Required work: Search the listing below for the line with "The image size", then write out that line and every one after it exactly, without the pictures.

Supplied records:

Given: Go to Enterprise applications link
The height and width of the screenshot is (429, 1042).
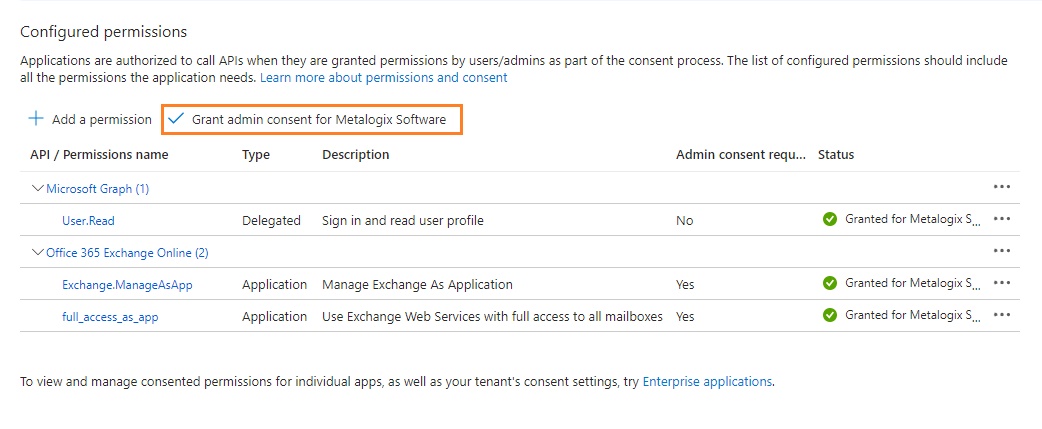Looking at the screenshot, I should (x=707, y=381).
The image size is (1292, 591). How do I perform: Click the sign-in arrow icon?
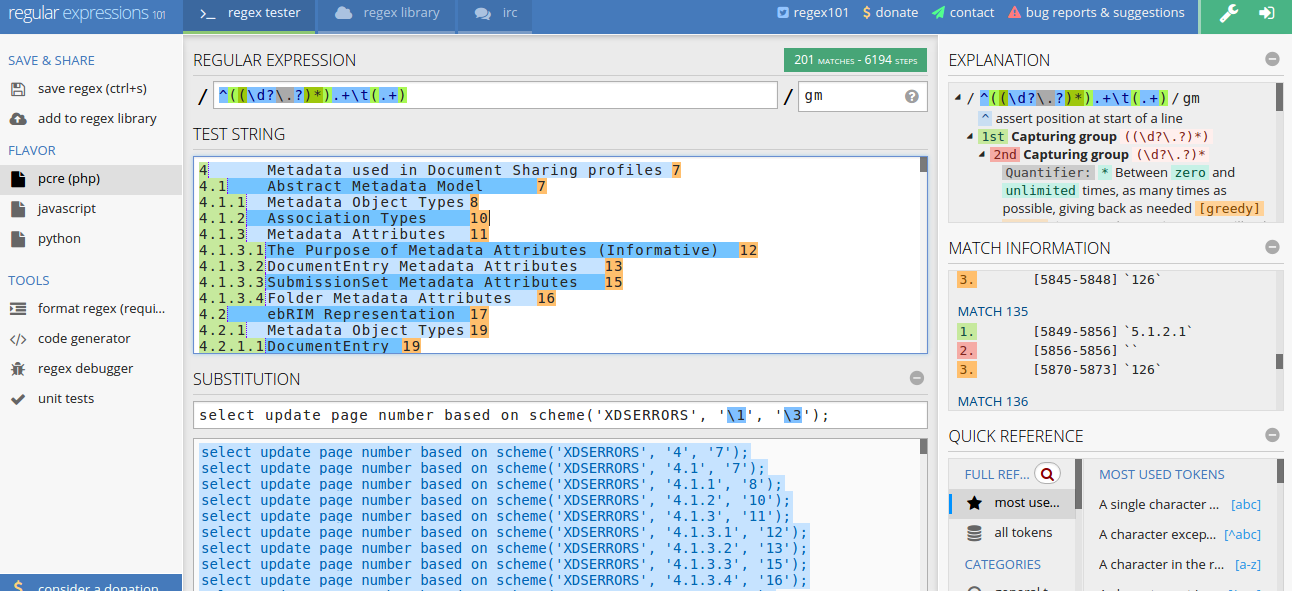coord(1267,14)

Answer section:
The image size is (1292, 591). How do I perform: Click the sign-in arrow icon?
coord(1267,14)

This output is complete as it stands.